相席スタート、アンバランス、勝又、サッチ、シンボルタワー、平野ノラ、大福、マツモトクラブ、ラブレターズなすなかにし、小杉まりもが登場。前回ちょっとウケたので今回しゃしゃり出て逆に土田から引かれてしまった「ラブレターズ」、肩掛けバッグのようなサイズのケータイで千代の富士と話していた「平野ノラ」をクローズアップ。

 

  • パパスママス18

「怪盗」。宝を盗んだ怪盗がヘリから刑事に決め台詞を送ろうとするのだが、プロペラの音で声がまったく届かない……。
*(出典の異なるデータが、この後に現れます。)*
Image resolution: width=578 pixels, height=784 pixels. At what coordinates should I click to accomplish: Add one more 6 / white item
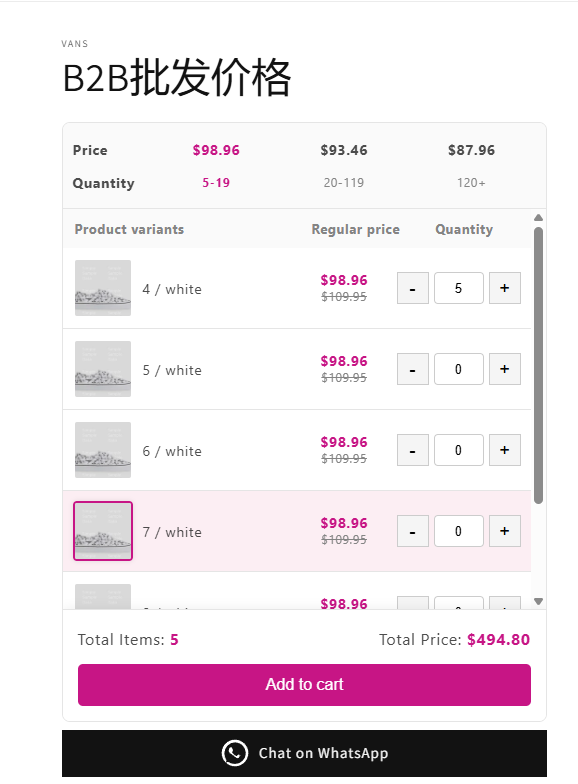(504, 450)
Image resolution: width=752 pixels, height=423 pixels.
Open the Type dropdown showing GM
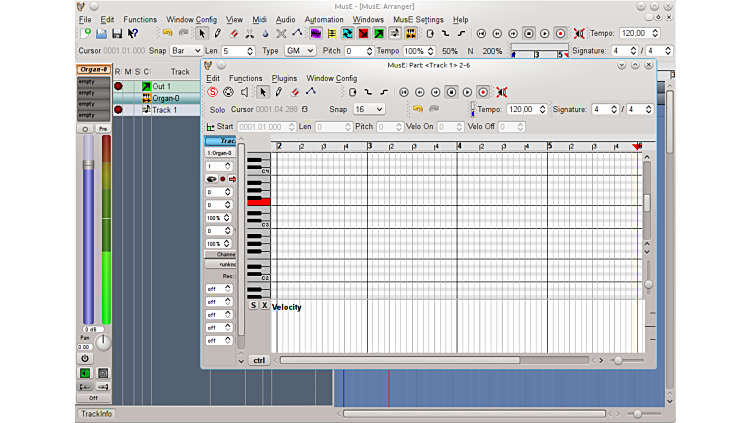(300, 51)
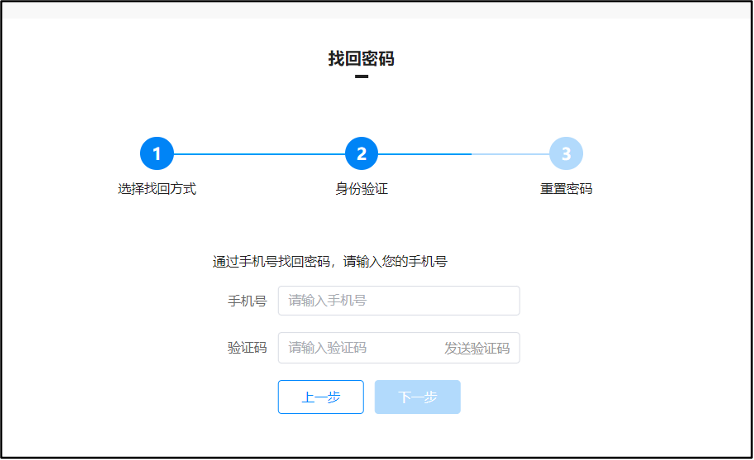Click the 通过手机号找回密码 instruction text
This screenshot has width=754, height=460.
coord(329,262)
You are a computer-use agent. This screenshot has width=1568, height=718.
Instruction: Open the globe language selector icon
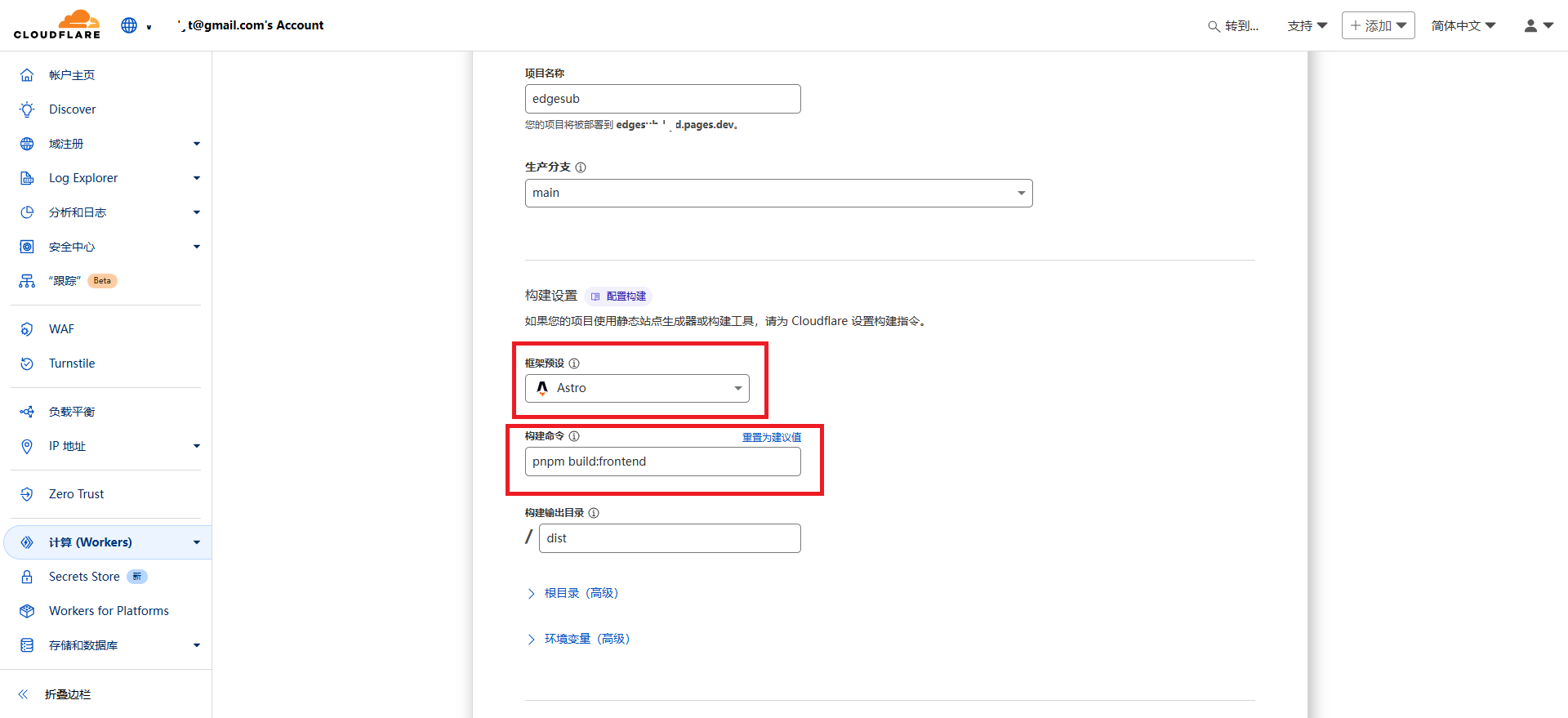tap(129, 25)
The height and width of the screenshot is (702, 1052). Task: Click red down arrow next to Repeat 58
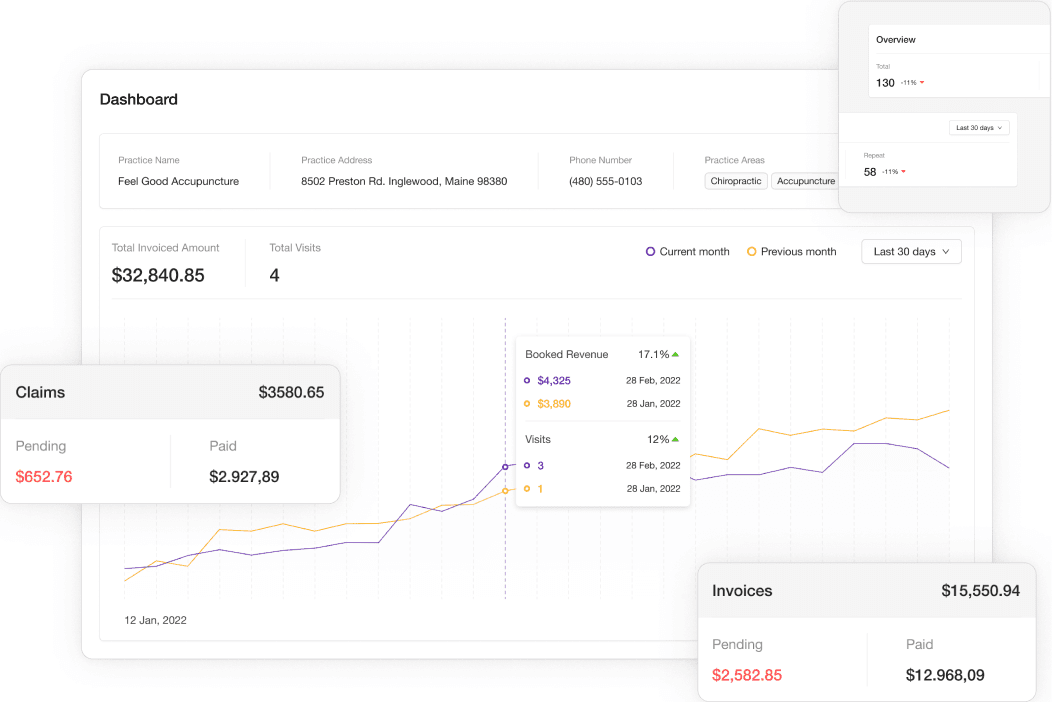pyautogui.click(x=903, y=172)
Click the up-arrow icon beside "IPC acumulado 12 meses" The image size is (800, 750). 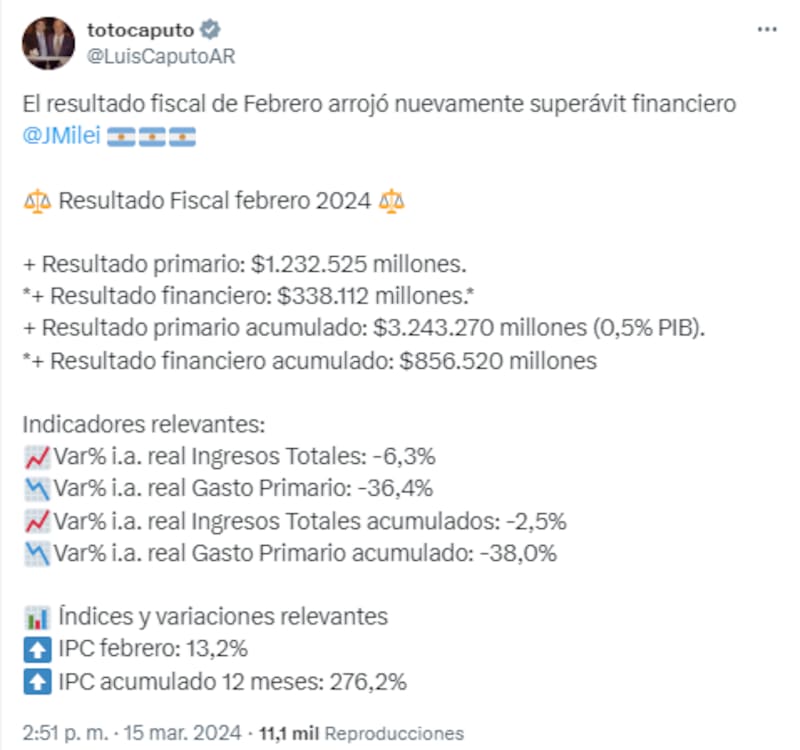pyautogui.click(x=36, y=681)
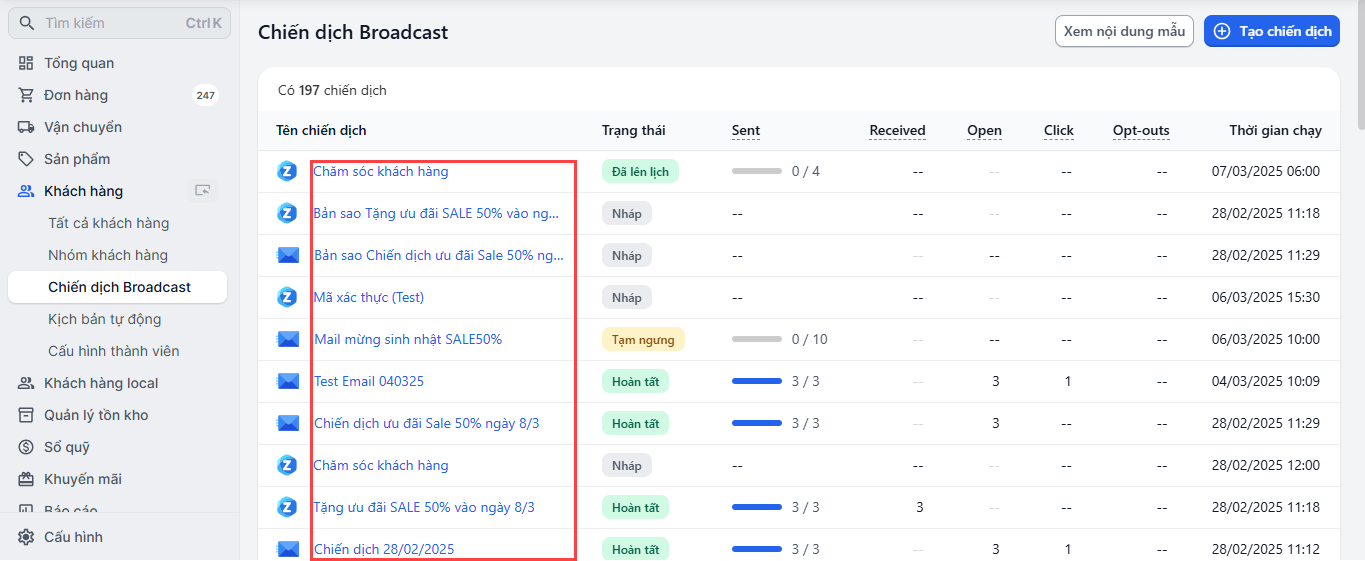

設定そのものはありきたり。かつて、あばれヌンチャクが『立てこもり』の設定で、似たようなコントをやっていたのを思い出す。オチも同じような感じじゃなかったか。全体的にはとても手堅い作りで、コントとしての面白味はイマイチだったけれど、中盤の「LINE」のくだりで上手く現代性を出せていて、そこが少し評価に繋がったように思えた。あと、元公務員・日高の声、四柳のアホっぽい雰囲気、それぞれに伸びしろがありそうな雰囲気。これからの活躍に期待したい。

 

「分かりやすい漫才」。2週勝ち抜き。ツッコミの後にボケが来るスタイルの漫才第三弾。今回は『桃太郎』の粗筋へと繰り出されたツッコミにボケで返す。正直、ネタのクオリティだけを見ると、今回は過去最悪だったのではないかと思う。ボケの本数は少ないし、流れに違和感が残っていたし。ただ、今回初めて具体的な設定を提示したことで、漫才として一本筋の通った内容になっていたことは評価しなくてはならないだろう。今はまだ未完成の段階だが、このフォーマットが更なる発展を遂げて、いずれ完成形として世の中に送り出される日が来るだろうことを、今回の漫才は示唆していた。内容だけを見ると、ちゃんと面白かったしね。「おばあさんは、川へ……生きるか死ぬか究極の選択をしに」とか、流木から生まれたのに名前が桃太郎とか、笑えた。成長次第では、今年のM-1決勝あるんじゃないか。

 

次回の出場は、相席スタート、勝又、大福、タイムマシーン3号(1週勝ち抜き)。